BUDAPEST: Central Europe's most liquid currencies and some of its government bonds firmed on Monday after efforts to form an Italian government with a eurosceptic economy minister collapsed over the weekend, which was seen as market-positive.
The zloty gained 0.3 percent to 4.2967 per euro by 0840 GMT, breaking through the 4.3 line, while the forint gained 0.1 percent to 318.90.
The Italian developments gave some support in early trade to the euro against the dollar, a cross that is being closely watched in the European Union's eastern markets after a sell-off this month driven by a rally in the dollar and US debt yields.
The region's main currencies continue to trade near multi-month lows and regional markets remain fragile, market participants said, with the euro retreating after initial gains behind the 1.7 line against the dollar.
Regional stock markets were mixed.
"It is possible that the relief will be fragile as after the Italians, storm clouds are gathering around the Spanish government as well," Erste analysts said in a note.
Spanish Prime Minister Mariano Rajoy could face a no-confidence vote in Parliament.
Poland's 10-year government bond yield dropped 2 basis points to 3.175, while Hungarian bond yields were flat.
"With populist parties so strong in Italy, I do not know what a new election could help there," one Budapest-based fixed income trader said.
Hungary's government bond market, a big regional outperformer in the past year, has taken the worst hit from this month's emerging market sell-off.
Last week's retreat in Hungarian yields may continue, and the forint could drift further off 23-month lows versus the euro, if the dollar does not resume its rally, dealers and analysts said.
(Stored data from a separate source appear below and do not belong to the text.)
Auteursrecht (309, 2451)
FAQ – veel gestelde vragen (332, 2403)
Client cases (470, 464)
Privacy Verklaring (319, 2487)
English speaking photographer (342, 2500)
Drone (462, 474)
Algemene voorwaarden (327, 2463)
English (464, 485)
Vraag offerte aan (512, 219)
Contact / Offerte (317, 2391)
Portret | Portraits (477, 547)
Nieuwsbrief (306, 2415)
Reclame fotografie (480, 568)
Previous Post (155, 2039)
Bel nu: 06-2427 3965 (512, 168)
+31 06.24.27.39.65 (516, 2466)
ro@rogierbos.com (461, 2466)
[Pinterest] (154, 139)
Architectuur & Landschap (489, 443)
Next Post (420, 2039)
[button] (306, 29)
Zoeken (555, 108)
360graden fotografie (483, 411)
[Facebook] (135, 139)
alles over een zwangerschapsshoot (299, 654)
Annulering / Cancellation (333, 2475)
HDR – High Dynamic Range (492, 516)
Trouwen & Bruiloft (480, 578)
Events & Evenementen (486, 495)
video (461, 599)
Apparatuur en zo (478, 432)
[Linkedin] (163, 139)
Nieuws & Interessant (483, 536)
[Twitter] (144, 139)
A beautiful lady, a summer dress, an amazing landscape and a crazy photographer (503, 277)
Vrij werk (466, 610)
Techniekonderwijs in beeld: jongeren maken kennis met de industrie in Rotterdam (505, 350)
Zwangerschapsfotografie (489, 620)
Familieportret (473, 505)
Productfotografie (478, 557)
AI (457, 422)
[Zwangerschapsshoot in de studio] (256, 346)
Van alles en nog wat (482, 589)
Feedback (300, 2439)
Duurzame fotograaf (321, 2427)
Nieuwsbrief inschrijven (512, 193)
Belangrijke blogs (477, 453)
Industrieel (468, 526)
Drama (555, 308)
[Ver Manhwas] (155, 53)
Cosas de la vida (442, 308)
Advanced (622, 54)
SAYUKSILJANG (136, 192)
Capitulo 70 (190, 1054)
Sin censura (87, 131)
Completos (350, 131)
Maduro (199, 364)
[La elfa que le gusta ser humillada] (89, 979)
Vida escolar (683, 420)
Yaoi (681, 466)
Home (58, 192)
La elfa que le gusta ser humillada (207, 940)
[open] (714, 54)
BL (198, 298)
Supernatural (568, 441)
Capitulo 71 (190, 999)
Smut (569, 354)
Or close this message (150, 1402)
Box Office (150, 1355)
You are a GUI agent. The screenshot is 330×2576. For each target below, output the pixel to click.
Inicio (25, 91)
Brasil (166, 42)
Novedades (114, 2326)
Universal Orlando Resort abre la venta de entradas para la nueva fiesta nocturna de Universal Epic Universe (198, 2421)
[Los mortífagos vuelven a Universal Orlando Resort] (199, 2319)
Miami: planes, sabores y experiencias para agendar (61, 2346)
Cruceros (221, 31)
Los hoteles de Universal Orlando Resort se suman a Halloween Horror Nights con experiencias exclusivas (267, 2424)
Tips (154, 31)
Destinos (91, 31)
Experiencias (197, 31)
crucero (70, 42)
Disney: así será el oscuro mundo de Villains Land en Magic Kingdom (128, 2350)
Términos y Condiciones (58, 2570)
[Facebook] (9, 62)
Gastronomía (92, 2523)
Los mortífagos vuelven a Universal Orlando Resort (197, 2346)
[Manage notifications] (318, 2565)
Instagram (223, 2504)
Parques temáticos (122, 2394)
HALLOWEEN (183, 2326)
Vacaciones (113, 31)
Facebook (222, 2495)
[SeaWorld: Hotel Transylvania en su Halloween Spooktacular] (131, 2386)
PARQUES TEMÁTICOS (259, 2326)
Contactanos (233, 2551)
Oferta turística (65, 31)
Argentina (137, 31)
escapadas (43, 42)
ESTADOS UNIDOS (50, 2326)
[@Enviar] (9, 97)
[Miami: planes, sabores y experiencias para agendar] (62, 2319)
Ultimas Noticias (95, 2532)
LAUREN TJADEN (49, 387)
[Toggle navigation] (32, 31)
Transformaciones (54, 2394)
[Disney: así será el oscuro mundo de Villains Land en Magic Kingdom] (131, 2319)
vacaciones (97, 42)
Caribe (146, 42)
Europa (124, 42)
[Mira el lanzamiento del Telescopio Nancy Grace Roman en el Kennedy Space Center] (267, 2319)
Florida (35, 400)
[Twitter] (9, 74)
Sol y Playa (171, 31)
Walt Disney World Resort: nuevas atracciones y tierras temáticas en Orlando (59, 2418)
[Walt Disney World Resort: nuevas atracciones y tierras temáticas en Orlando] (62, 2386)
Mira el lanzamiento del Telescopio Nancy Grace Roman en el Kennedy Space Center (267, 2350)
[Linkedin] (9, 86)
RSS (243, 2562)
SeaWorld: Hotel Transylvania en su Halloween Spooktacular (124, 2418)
Polish bonds continued to recover.
May inflation figures for Poland on Wednesday could show a rise in the annual rate from 1.6 percent in April, but the figures are unlikely to change the bank's stance of keeping monetary conditions loose, analysts said.
A retreat in global crude prices is helping keep inflation expectations moderate, they said.
The Czech crown, often more heavily influenced by expectations for the timing and size of central bank (CNB) rate tightening than global factors, eased 0.1 percent against the euro.
It gave up some ground after a rise on Friday when CNB Governor Jiri Rusnok said its weakness may bring forward the next interest rate hike.
The leu, a currency more closely managed by the central bank than its main regional peers, eased slightly in international trade, with Romanian markets closed for holiday.